BIBB CITY, Ga. — Sometimes the movers and shakers in a community are not those with the highest profile.

“Well, she’s the Queen of Bibb City…that’s for dern sure!” says Rick McKnight.

That’s how Rick McKnight affectionately refers to his neighbor, Bessie Bacon. He’s lived in Bibb City ten years. She’s been here since FDR was president. Bessie moved from the Dothan area to Columbus with her sister in 1941.

“I moved into Bibb City after I came to Columbus and I found out right away we had very nice neighbors all around. And I could name every neighbor up and down the street here before the  mill closed,” says Bessie.

Bessie started working at the Bibb Mill at the age of 21.

“I first went to work in the spinning room on the second shift. And then I was transferred to the office. I worked in the payroll department,” says Bessie.

She worked at the Bibb 43 years. It was there she met her husband Roy.

“Roy worked at night and I was lonely. We lived on Hemlock Drive and I remember sitting on the porch one night before sundown. I just looked out into space and I said, Lord, please send me a baby. And it was not long before He answered that prayer,” says Bessie.

Their only child Bruce was born December 22, 1956. He spends a lot of time with his mom at her home on First Avenue, where she’s lived since 1964. Her backyard neighbor is Steve Gray. They used to serve on the Bibb City Council together.

“She knew everything about Bibb City…and so smart,” says Steve Gray.

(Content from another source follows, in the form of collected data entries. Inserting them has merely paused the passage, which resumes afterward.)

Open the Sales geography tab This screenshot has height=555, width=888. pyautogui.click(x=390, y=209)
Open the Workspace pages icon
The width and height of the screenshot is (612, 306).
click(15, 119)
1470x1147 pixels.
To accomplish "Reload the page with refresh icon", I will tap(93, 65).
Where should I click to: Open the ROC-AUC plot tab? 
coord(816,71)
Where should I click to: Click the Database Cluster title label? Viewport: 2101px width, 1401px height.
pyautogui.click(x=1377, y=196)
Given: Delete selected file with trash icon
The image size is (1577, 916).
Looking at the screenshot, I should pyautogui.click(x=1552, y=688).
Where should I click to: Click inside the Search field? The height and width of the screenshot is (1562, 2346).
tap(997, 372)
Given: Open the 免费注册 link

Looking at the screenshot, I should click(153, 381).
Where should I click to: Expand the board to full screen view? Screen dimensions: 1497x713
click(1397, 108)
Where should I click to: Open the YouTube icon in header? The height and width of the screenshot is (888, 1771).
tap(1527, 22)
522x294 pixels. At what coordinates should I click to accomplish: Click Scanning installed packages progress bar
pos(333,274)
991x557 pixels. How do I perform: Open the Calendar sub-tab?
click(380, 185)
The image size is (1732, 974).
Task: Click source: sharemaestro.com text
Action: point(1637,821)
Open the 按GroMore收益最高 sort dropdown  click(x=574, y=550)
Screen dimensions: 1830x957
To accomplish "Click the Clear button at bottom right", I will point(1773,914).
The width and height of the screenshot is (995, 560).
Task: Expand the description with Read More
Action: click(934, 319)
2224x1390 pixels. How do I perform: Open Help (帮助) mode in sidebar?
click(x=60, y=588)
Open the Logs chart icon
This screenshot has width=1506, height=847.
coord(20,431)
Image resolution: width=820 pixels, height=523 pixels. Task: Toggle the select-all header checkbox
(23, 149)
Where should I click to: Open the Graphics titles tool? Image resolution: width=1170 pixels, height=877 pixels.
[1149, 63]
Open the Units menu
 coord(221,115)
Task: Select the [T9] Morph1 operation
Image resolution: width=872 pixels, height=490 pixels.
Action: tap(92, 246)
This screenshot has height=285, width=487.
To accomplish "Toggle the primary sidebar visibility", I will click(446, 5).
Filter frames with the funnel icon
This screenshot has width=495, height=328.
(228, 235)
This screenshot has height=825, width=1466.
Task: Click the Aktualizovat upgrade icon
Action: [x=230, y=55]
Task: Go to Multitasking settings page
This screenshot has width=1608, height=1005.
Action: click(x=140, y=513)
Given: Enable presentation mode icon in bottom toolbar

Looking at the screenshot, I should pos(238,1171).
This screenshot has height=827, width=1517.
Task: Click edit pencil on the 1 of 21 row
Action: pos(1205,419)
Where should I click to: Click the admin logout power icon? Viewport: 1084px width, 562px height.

Rick McKnight is the President of the Bibb Village Association. He places great value on Ms. Bessie’s input.

“When Ms. Bessie calls…I hop (laugh),” says McKnight. “She is a font of information about what Bill Mill was like…what these mill communities were in the fabric of the South. Just to sit at her feet and listen is miraculous.”

At age 97, Ms. Bessie has made significant contributions to Bibb City’s past. But she doesn’t see age as any reason not to continue to contribute to the plans for the future.

“It’s destined to rise again and Bessie helps us remember from whence we came,” says McKnight.